Exercise requirements: In this exercise, return only the lines that run from the line with "Where should I" to the end of the entries below, both included. Pictures are not copied.

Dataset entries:
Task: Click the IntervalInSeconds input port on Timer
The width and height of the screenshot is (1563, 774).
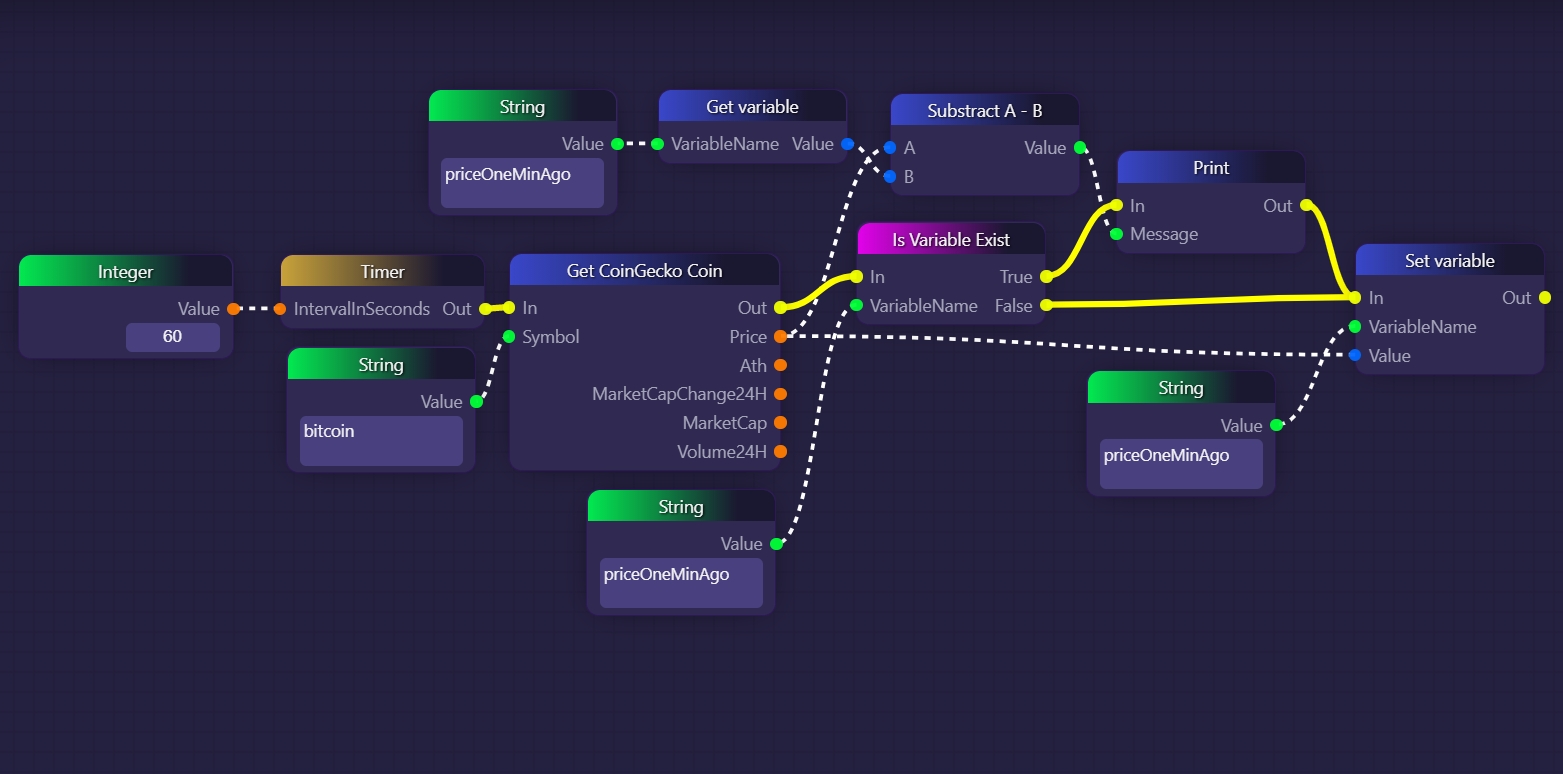Action: (280, 309)
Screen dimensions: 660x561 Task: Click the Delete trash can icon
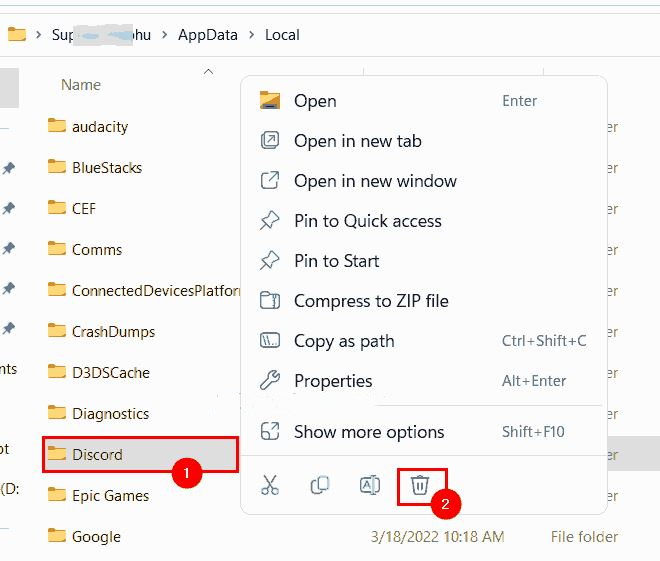point(420,486)
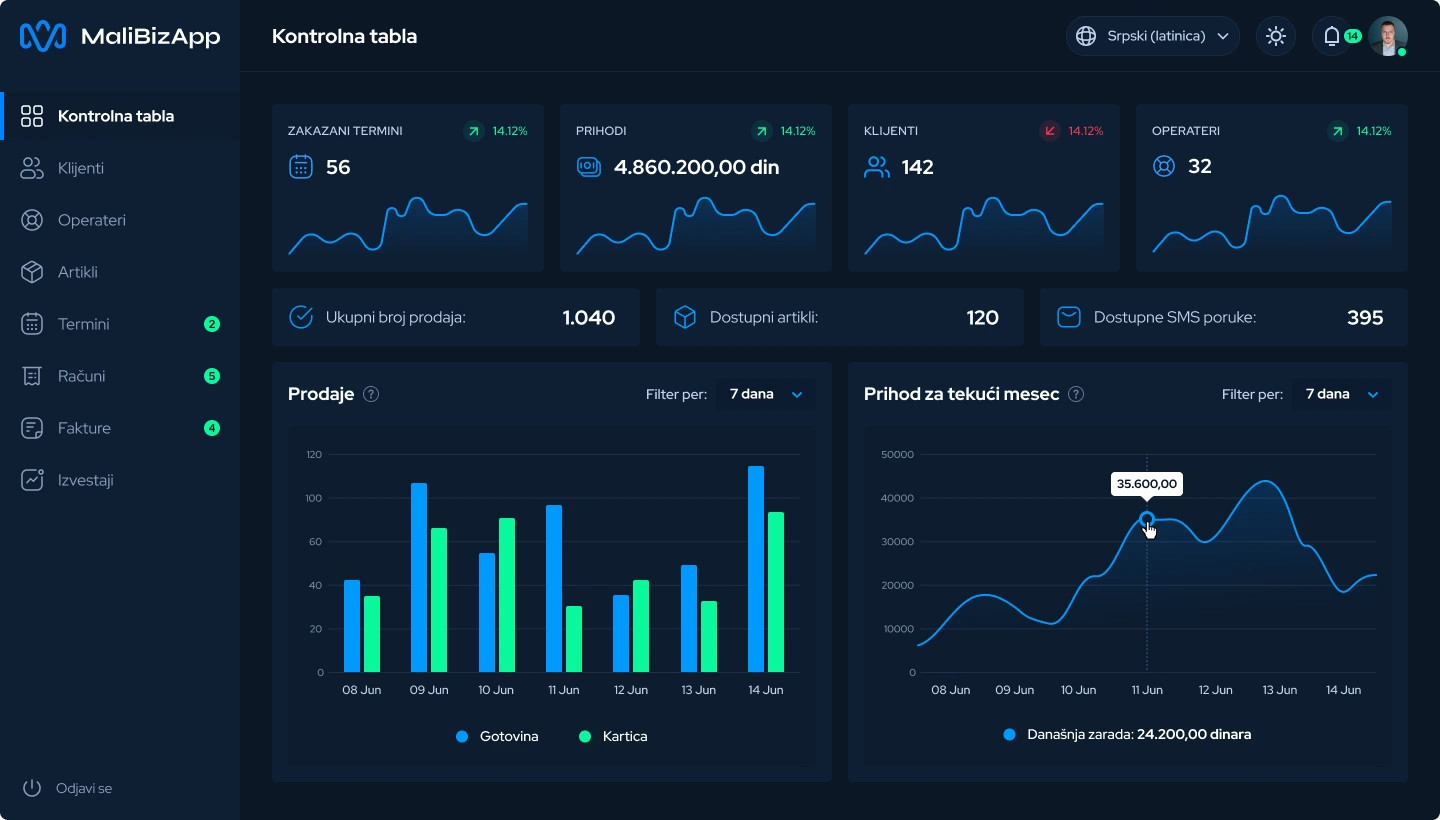
Task: Click the Termini calendar icon in sidebar
Action: tap(32, 324)
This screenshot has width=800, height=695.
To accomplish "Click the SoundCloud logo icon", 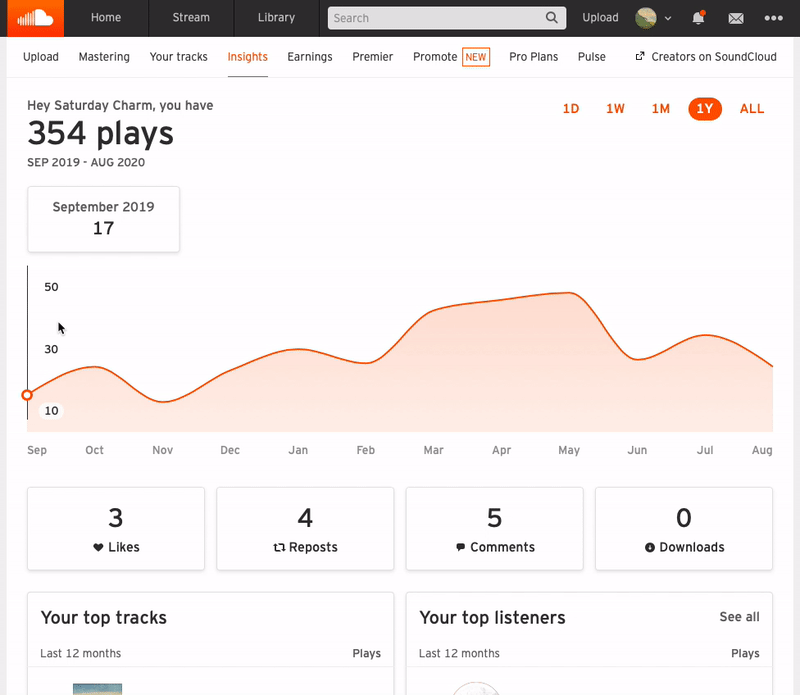I will pyautogui.click(x=32, y=17).
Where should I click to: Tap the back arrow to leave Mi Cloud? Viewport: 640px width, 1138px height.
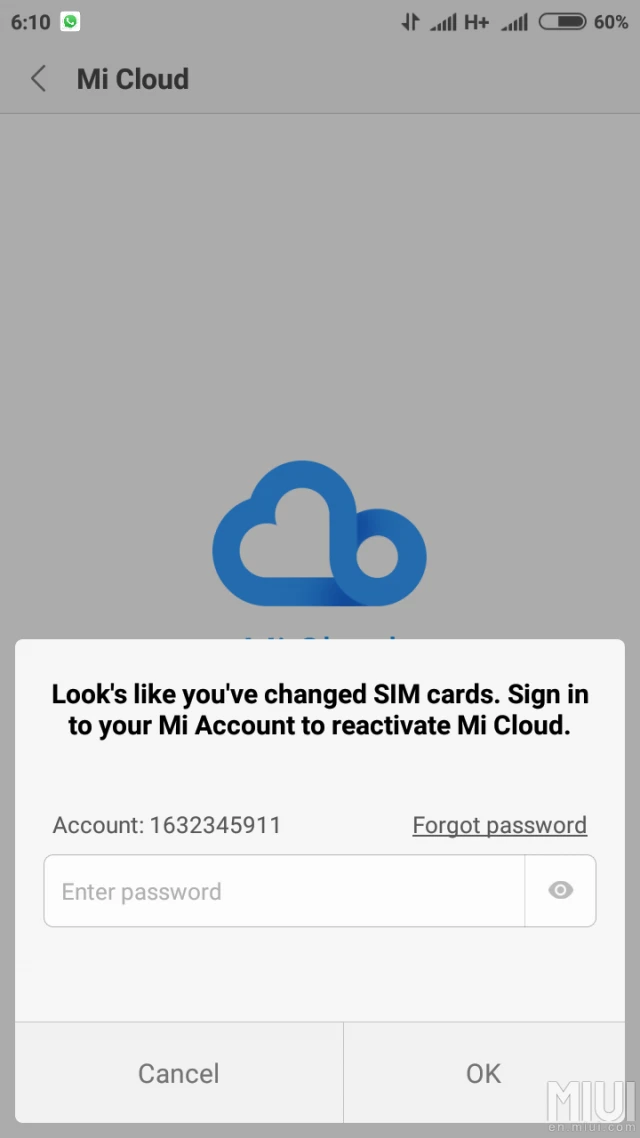(37, 78)
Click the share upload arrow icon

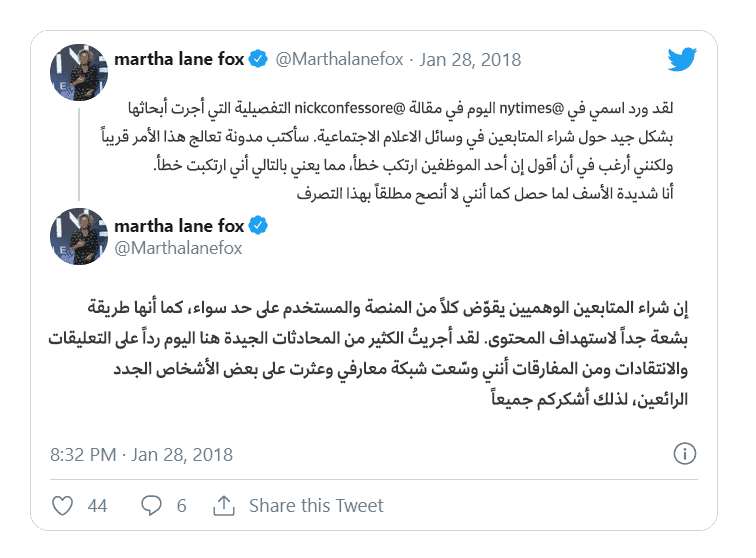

Expected answer:
Where should I click to: Tap the back arrow to leave Mi Cloud? Viewport: 640px width, 1138px height.
(37, 78)
Click the share upload arrow icon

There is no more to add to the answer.